You can use the Generative Anyscale module with any other upstream modules. For example, you could use text2vec-cohere, text2vec-huggingface or text2vec-openai to vectorize and query your data, but then rely on the generative-anyscale module to generate a response.

The generative module can perform RAG for:

  • each returned object - singlePrompt
  • the group of all results together – groupedTask

You need to input both a query and a prompt (for individual responses) or a task (for all responses).

Weaviate instance configuration

tip

If you use Weaviate Cloud Services (WCS), this module is already enabled and pre-configured. You cannot edit the configuration in WCS.

Docker Compose file

To use generative-anyscale, you must enable it in your Docker Compose file (docker-compose.yml). You can do so manually, or create one using the Weaviate configuration tool.

Parameters

  • ENABLE_MODULES (Required): The modules to enable. Include generative-anyscale to enable the module.
  • ANYSCALE_APIKEY Your Anyscale API key. You can also provide the key at query time.

Example

This configuration enables generative-anyscale and sets the Anyscale authentication credentials.

---
version: '3.4'
services:
weaviate:
command:
- --host
- 0.0.0.0
- --port
- '8080'
- --scheme
- http
image: cr.weaviate.io/semitechnologies/weaviate:1.24.10
ports:
- 8080:8080
- 50051:50051
volumes:
- weaviate_data:/var/lib/weaviate
restart: on-failure:0
environment:
QUERY_DEFAULTS_LIMIT: 25
AUTHENTICATION_ANONYMOUS_ACCESS_ENABLED: 'true'
PERSISTENCE_DATA_PATH: '/var/lib/weaviate'
ANYSCALE_APIKEY: escecret-foobar # Optional. Can be set at query time.
ENABLE_MODULES: 'text2vec-cohere,generative-anyscale' # Can be any `text2vec` module.
CLUSTER_HOSTNAME: 'node1'
volumes:
weaviate_data:
...

Class configuration

You can configure how the module will behave in each class through the Weaviate schema.

API settings

Parameters

ParameterRequiredDefaultPurpose
modelNo"meta-llama/Llama-2-70b-chat-hf"The model to use. Defaults to Llama-2 70B.
temperatureNo0Control of LLM stochasticity.

Supported models

You can use any of the following models with generative-anyscale:

  • meta-llama/Llama-2-70b-chat-hf
  • meta-llama/Llama-2-13b-chat-hf
  • meta-llama/Llama-2-7b-chat-hf
  • codellama/CodeLlama-34b-Instruct-hf
  • HuggingFaceH4/zephyr-7b-beta
  • mistralai/Mistral-7B-Instruct-v0.1

Example

The following example configures the Document class to use the generative-anyscale module with the Document class, with the meta-llama/Llama-2-70b-chat-hf model.

{
"classes": [
{
"class": "Document",
"description": "A class called document",
...,
"moduleConfig": {
"generative-anyscale": {
"model": "meta-llama/Llama-2-70b-chat-hf",
},
}
}
]
}
New to Weaviate Schemas?

If you are new to Weaviate, check out the Weaviate schema tutorial.

How to use

Query-time parameters

You can supply parameters at query time by adding them to the HTTP header.

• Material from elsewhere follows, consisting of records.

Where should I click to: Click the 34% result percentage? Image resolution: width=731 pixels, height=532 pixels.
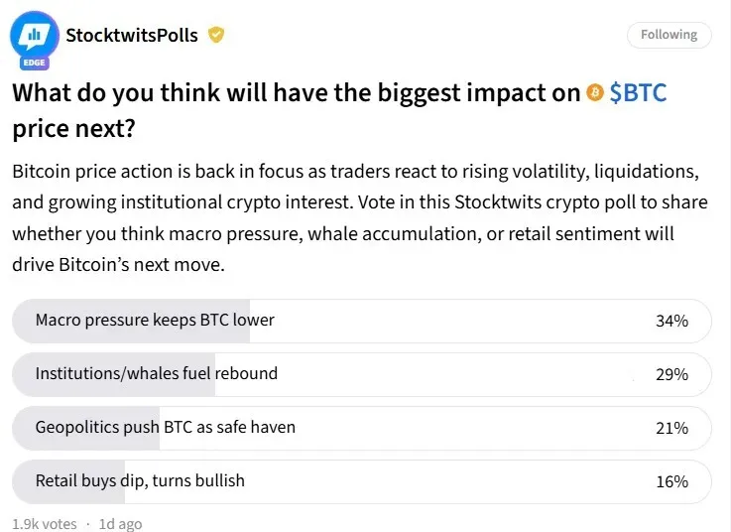click(x=671, y=321)
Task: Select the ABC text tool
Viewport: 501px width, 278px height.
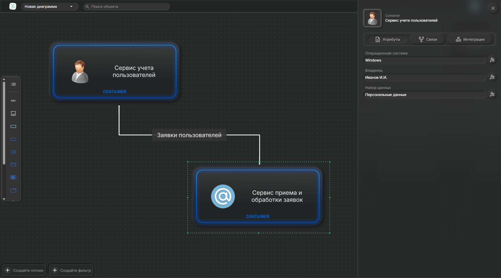Action: point(13,101)
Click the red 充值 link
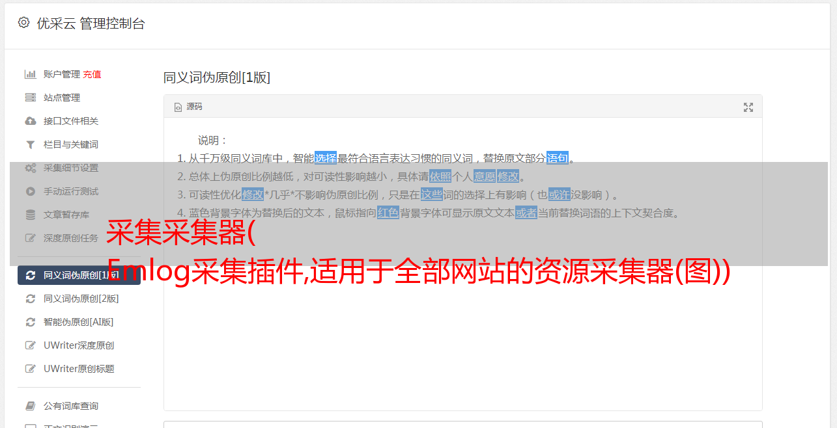The image size is (837, 428). pos(92,74)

HTTP HeaderValuePurposeNote
"X-Anyscale-Api-Key"Your Anyscale API key.AuthenticationLearn more

Queries

This module extends the _additional {...} property with a generate operator.

generate takes the following arguments:

FieldData TypeRequiredExampleDescription
singleResult {prompt}stringnoSummarize the following in a tweet: {summary}Generates a response for each individual search result. You need to include at least one result field in the prompt, between braces.
groupedResult {task}stringnoExplain why these results are similar to each otherGenerates a single response for all search results

Example of properties in the prompt

When piping the results to the prompt, at least one field returned by the query must be added to the prompt. If you don't add any fields, Weaviate will throw an error.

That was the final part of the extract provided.